The parent process isn't receiving the "exit" event from the child process.
The event is posted to the TaskQueue, but apparently that task never runs. This might be a bug in glfwPostEmptyEvent, not waking up a thread that isn't waiting yet; needs further investigation but this is super hard to reproduce locally.
Unfortunately, this is triggering very often on the Linux builder on GitHub...
Most likely, this is a bug in Xvfb.
Traced down the bug to glfwPostEmptyEvent not waking up a blocked glfwWaitEvents; internally, the XSendEvent calls succeeded but the blocking select() on the ConnectionNumber() fd never returned (until the test times out).

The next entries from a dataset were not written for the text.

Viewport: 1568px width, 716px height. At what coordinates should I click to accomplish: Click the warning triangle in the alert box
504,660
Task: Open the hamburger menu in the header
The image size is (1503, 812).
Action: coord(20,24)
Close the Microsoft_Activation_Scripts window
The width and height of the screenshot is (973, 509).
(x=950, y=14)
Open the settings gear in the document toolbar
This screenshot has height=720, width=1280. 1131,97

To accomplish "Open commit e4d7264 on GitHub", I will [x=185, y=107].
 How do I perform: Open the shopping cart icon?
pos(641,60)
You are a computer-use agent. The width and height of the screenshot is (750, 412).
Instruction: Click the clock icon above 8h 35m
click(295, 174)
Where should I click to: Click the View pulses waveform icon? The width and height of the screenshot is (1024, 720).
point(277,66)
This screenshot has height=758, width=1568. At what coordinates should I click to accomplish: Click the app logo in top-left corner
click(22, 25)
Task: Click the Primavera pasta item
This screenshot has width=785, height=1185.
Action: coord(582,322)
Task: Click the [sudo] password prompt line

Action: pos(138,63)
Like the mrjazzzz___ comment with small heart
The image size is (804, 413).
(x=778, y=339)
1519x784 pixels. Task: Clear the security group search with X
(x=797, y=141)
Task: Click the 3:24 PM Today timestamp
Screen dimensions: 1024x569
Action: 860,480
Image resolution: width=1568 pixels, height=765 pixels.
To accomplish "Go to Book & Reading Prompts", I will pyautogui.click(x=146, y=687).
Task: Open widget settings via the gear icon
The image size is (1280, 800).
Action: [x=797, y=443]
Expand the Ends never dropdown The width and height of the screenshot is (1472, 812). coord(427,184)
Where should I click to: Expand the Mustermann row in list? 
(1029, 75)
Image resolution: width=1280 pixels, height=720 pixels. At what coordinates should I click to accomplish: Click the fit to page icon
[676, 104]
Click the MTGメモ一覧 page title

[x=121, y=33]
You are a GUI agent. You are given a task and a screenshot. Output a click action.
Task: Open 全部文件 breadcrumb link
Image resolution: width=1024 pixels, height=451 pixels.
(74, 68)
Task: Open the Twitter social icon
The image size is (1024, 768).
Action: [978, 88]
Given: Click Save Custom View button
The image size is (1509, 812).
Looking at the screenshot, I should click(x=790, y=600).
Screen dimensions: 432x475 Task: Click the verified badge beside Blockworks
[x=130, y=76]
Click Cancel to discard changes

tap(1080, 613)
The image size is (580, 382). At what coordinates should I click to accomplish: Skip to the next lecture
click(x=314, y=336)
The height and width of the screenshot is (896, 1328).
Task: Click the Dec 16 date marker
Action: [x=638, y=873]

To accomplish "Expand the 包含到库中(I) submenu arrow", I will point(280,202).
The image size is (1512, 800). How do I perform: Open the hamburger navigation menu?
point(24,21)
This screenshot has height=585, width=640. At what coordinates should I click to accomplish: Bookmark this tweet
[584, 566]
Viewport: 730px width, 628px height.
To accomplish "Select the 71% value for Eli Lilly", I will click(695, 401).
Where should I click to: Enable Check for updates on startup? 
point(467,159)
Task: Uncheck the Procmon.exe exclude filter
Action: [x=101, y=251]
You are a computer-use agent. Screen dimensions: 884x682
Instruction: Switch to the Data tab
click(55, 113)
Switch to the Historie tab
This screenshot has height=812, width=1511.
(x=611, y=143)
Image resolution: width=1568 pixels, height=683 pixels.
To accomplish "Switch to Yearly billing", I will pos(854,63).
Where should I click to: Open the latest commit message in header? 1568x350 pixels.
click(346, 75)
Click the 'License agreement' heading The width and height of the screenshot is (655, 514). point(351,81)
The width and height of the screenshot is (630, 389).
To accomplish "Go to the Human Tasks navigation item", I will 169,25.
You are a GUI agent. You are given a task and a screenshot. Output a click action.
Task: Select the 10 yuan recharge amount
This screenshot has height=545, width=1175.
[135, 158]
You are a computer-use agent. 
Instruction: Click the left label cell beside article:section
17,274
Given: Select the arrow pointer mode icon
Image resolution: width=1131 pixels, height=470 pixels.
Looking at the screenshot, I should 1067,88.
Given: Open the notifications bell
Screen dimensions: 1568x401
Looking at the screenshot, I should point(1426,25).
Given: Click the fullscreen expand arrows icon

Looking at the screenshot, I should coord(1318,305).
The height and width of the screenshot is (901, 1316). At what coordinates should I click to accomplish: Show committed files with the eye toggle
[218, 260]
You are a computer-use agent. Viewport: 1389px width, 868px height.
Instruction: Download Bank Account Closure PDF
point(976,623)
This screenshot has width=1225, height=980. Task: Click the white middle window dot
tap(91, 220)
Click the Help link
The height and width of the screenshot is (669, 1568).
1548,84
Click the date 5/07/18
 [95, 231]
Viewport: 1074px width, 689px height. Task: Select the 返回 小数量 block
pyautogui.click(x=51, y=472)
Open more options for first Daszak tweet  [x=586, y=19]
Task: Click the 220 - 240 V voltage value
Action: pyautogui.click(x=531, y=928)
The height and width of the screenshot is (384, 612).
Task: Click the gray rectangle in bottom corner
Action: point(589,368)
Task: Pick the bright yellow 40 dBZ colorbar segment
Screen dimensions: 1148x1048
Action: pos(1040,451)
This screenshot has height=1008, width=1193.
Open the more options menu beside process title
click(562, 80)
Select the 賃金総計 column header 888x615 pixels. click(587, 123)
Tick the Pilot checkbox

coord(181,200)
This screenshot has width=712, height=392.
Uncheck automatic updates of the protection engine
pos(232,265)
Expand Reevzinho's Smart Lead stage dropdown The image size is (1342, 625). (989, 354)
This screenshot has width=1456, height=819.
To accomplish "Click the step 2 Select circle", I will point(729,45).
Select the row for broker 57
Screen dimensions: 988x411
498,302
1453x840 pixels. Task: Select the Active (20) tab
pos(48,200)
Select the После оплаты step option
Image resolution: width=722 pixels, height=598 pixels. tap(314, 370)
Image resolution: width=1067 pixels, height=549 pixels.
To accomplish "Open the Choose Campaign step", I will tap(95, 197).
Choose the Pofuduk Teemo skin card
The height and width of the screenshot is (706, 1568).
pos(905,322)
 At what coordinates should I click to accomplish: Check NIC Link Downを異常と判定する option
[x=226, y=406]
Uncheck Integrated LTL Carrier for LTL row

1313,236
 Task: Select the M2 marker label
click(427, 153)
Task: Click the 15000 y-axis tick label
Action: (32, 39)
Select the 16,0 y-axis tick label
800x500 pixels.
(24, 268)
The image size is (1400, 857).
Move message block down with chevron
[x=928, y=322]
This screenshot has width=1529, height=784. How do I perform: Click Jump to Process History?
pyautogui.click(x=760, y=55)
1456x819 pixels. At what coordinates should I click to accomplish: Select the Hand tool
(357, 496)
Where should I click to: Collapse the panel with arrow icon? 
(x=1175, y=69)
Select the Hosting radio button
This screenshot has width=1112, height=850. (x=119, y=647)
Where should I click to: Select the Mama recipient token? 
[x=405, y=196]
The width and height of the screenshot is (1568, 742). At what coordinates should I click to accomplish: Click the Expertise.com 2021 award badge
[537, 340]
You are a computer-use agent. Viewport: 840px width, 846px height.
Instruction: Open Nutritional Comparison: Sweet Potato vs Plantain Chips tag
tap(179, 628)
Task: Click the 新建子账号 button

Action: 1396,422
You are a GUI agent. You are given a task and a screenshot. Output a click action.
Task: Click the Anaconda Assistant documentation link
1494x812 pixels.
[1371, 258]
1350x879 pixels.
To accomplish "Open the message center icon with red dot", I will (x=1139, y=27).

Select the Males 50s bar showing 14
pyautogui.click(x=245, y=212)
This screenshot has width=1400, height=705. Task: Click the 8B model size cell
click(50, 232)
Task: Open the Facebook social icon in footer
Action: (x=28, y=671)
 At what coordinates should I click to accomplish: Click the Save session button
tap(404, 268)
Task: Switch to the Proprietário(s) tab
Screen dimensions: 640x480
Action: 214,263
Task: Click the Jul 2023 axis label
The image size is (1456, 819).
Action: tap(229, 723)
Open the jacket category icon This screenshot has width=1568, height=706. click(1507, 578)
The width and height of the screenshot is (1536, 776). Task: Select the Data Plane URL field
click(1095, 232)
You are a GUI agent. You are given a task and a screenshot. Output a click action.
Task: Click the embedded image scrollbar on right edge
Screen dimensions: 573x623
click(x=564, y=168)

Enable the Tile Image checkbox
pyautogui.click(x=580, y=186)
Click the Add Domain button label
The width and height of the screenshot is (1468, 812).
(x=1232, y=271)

The bug also never reproes with Xorg or Xquartz.
Going to try to run tests with another headless X server, like Xdummy.
This repros with Xdummy and Xquartz too, but at a lower frequency. So it's probably an issue with XSendEvent from a background thread instead.
It's likely glfw/glfw#1281.
Next attempt at a fix is to use a self-pipe to wake up select(), or use pselect and a signal to wake it up instead.